- Given data -
================
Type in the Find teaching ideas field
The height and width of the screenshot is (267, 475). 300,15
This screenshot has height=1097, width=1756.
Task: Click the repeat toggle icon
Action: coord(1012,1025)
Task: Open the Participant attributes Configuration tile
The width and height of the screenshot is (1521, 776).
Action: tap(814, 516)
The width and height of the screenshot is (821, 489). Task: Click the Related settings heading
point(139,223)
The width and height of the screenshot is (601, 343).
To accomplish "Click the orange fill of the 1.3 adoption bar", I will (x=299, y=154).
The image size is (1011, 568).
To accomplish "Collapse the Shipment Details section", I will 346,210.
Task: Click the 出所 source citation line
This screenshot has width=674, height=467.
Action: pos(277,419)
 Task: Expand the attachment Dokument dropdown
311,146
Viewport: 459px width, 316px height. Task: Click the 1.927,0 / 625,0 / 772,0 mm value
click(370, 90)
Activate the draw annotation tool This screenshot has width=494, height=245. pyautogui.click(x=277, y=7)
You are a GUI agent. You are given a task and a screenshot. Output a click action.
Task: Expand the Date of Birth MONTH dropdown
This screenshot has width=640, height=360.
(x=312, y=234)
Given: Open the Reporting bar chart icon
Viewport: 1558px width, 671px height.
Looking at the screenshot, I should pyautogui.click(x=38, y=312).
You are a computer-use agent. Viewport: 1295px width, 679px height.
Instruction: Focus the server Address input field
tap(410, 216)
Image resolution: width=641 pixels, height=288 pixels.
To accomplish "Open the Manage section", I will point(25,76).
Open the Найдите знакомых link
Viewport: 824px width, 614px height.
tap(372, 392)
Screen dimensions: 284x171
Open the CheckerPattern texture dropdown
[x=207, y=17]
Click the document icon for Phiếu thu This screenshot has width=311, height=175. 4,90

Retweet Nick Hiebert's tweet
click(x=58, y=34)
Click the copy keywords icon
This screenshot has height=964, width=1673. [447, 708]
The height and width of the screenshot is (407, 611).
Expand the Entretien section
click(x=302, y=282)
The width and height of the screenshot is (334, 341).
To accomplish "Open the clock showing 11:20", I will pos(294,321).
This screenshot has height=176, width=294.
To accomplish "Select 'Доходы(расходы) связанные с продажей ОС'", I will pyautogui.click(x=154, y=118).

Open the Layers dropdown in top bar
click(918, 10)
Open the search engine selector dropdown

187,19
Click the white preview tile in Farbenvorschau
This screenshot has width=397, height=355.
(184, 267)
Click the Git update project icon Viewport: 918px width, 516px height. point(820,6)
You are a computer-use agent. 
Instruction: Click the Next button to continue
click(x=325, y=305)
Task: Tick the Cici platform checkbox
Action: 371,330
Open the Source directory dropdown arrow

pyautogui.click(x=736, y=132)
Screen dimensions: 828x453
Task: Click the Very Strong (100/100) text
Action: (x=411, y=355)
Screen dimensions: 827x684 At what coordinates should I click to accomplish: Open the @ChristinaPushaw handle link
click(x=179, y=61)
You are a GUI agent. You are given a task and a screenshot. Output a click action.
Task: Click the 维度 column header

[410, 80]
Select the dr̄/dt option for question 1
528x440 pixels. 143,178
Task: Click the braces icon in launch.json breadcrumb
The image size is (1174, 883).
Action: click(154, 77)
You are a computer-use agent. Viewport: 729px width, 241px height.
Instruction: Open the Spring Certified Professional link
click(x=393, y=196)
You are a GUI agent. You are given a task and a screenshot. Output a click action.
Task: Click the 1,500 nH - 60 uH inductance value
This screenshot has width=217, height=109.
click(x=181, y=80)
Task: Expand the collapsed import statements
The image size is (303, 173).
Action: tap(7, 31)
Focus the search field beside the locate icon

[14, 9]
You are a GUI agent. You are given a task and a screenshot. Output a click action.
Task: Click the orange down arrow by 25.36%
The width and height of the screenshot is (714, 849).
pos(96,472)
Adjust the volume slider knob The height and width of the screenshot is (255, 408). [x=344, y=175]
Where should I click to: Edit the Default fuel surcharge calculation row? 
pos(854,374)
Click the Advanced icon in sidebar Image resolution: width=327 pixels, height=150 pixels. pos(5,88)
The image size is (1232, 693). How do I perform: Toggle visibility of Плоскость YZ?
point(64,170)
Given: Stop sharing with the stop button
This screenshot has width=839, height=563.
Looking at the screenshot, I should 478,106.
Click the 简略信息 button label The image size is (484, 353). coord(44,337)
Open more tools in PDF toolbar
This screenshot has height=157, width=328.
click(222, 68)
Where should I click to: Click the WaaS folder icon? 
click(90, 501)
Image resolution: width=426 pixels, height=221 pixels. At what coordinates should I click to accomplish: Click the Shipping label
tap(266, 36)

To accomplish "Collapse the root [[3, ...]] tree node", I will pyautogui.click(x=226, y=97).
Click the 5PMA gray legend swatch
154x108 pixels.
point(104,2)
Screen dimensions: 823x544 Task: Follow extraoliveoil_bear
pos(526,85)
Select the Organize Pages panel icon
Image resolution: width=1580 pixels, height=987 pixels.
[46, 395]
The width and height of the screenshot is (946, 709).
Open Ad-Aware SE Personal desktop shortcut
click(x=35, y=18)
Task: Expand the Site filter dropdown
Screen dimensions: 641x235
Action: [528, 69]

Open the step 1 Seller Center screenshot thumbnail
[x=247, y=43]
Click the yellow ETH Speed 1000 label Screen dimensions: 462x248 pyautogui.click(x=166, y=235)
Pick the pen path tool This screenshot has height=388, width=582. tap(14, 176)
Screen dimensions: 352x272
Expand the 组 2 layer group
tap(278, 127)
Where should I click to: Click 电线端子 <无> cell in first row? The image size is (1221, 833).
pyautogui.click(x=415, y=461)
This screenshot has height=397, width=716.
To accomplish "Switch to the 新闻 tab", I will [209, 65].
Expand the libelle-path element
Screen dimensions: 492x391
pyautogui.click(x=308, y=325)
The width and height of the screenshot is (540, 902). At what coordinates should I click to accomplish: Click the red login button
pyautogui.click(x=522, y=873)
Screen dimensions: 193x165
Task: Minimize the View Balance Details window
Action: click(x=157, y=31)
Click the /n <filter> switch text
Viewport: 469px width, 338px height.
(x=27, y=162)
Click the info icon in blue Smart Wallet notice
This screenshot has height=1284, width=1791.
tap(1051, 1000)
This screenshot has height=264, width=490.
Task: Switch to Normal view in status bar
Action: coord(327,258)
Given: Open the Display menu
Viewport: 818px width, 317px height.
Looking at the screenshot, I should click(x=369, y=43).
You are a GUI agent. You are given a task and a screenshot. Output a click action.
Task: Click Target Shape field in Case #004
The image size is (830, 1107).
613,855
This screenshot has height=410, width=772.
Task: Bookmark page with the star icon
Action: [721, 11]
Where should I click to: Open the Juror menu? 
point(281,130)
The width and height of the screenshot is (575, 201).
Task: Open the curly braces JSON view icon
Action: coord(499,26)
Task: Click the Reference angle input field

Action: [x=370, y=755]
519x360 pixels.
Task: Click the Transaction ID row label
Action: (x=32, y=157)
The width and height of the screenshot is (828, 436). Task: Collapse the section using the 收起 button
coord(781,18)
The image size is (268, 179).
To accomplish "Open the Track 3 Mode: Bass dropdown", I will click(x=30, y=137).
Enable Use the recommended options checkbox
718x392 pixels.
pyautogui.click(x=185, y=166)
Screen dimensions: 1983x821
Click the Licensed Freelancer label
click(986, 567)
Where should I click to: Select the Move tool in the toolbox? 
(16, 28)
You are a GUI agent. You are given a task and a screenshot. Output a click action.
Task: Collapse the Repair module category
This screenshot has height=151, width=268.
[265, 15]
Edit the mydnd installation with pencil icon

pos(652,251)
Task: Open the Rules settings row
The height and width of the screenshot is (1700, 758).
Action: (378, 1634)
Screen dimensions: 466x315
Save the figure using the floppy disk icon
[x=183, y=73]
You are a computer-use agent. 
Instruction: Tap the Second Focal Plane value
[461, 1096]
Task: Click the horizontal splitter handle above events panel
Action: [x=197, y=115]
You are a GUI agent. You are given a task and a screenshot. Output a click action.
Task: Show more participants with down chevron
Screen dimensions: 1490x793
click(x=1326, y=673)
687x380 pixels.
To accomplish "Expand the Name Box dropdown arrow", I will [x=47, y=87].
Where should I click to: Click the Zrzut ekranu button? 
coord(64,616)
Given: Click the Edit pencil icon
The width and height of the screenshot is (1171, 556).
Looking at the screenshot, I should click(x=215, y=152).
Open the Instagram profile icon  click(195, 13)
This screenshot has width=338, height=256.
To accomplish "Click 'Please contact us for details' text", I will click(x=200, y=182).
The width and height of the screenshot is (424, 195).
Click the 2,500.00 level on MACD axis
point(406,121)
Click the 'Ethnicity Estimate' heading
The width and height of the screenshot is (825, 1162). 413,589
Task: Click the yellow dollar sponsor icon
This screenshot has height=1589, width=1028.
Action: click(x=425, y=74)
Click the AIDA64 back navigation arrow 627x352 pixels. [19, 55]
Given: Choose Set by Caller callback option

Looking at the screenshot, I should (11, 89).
================
- Task directions -
Starting with the first line of the entries, transcribe every line up to and including the one with "The width and height of the screenshot is (601, 343).".

- Answer for this exercise -
Type in the Find teaching ideas field
The height and width of the screenshot is (267, 475). 300,15
This screenshot has height=1097, width=1756.
Task: Click the repeat toggle icon
Action: coord(1012,1025)
Task: Open the Participant attributes Configuration tile
The width and height of the screenshot is (1521, 776).
Action: tap(814, 516)
The width and height of the screenshot is (821, 489). Task: Click the Related settings heading
point(139,223)
The width and height of the screenshot is (601, 343).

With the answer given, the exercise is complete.